И куда пропали его смелость, отважность, хихиканье и дурацкие выходки? Это было настолько непривычно, что мне стало за Борю даже неловко. Вот он, боец во всей красе! Любуйтесь, люди! Неужели всем этим характеристикам теперь придётся соответствовать мне? И вообще, почему меня никто не замечает? Может быть, при виде Бориной мамы я по привычке становлюсь невидимой? Это было бы очень кстати.

И тут очень некстати Борина мама посмотрела прямо на меня, и мои надежды сгорели ярким пламенем, рассыпались пеплом, пали прахом. Одним словом, запахло жареным. Это я почувствовала очень отчётливо.
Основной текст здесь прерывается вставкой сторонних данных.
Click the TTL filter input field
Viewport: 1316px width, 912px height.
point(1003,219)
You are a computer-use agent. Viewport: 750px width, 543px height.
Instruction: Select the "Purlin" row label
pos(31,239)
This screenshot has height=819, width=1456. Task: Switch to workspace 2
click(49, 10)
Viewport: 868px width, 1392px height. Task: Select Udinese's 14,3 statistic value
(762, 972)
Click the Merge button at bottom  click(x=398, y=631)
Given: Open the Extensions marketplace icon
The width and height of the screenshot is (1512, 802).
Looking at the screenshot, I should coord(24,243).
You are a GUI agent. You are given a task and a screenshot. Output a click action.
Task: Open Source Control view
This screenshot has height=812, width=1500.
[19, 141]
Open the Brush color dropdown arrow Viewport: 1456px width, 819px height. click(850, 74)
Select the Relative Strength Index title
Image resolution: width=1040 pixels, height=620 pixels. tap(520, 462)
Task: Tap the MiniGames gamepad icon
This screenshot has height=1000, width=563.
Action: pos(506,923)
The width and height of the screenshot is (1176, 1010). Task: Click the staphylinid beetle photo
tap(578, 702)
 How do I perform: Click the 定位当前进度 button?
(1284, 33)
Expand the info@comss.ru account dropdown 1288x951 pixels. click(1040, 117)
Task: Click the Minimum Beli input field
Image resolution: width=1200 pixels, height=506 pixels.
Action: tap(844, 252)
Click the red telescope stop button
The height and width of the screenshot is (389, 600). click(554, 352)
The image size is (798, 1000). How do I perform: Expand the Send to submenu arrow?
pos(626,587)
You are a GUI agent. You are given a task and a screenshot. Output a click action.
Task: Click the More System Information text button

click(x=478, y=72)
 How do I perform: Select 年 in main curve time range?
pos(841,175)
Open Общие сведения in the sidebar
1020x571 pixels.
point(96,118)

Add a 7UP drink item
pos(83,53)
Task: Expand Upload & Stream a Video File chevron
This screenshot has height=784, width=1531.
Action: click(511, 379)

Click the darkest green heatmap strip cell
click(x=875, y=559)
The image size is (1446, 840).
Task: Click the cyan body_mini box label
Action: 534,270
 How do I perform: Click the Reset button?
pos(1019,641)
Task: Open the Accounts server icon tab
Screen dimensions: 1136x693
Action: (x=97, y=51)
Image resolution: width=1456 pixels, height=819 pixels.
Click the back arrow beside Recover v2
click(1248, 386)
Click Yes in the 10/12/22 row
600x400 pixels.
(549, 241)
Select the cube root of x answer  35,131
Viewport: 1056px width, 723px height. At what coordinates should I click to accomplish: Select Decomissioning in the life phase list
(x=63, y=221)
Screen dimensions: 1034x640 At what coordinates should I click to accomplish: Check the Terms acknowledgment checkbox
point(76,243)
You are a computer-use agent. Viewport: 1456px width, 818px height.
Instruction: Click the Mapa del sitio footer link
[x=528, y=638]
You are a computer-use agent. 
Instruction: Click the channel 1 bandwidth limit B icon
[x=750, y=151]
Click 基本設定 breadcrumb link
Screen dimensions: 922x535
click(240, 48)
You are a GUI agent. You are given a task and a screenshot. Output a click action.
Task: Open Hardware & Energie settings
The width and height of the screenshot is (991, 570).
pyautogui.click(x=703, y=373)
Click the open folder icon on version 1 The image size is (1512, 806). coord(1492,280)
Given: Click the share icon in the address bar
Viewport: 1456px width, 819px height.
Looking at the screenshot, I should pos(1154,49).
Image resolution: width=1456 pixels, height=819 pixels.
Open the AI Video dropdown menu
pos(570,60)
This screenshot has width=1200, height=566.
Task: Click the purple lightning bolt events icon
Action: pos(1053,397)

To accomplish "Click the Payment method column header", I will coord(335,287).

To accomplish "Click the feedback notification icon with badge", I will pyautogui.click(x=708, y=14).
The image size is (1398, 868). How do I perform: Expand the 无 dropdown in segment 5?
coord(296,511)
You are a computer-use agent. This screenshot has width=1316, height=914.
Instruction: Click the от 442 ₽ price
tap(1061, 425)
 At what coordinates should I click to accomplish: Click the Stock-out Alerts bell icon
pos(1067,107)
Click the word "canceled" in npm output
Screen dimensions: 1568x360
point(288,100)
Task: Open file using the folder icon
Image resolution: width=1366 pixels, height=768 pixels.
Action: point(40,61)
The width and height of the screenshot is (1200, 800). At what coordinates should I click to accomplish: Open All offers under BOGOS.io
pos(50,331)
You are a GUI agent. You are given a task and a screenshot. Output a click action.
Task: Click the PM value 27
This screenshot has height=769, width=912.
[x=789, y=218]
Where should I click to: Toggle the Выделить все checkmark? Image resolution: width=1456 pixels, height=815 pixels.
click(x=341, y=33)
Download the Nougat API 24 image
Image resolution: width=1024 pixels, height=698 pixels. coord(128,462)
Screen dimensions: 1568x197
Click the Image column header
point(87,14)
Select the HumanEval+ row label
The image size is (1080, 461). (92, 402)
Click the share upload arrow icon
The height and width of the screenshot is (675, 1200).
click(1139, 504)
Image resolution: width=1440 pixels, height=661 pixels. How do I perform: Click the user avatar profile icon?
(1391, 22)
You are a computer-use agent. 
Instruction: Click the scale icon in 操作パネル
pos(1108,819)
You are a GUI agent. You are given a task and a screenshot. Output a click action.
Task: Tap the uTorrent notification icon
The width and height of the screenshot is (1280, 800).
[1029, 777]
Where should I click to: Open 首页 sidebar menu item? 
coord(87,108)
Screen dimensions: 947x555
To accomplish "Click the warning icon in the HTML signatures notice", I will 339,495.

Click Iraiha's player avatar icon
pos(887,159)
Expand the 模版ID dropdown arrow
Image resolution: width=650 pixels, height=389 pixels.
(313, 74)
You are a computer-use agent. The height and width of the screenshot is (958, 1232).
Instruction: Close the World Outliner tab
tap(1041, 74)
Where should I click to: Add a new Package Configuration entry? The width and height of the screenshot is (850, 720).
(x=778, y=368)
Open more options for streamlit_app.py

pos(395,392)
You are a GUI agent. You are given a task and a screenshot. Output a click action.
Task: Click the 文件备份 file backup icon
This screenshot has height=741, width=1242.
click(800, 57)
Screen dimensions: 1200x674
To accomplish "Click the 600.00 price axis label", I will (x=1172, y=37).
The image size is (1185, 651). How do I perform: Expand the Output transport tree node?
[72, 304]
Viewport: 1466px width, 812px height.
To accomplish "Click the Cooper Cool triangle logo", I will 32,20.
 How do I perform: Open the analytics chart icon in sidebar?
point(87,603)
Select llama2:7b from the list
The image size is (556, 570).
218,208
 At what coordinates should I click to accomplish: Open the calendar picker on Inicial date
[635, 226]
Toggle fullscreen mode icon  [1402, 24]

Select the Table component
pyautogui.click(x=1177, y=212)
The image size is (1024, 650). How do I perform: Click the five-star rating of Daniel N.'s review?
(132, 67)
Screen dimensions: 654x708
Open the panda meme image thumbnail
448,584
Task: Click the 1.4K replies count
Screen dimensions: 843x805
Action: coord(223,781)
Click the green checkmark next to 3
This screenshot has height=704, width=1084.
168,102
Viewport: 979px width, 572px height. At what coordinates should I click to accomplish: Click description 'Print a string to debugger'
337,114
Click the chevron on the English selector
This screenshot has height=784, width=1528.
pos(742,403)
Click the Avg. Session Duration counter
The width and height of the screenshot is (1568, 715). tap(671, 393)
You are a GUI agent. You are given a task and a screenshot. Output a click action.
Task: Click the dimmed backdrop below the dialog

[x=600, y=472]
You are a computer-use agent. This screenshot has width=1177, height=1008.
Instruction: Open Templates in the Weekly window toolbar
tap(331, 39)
Жареным пахло откуда-то с кухни, а я после первой в моей жизни прогулки в подобном обличии весьма проголодалась.

— Надо же! — всплеснула руками мама и улыбнулась. — Боря, какую ты невесту красивую привёл!

Чур меня, чур меня!

— Никакая это не невеста, — возмутился Боря (всё-таки иногда он молодец). — Это… Её зовут…

— Боруэлла, — помогла ему я. — Папа ласково зовёт меня Боренькой.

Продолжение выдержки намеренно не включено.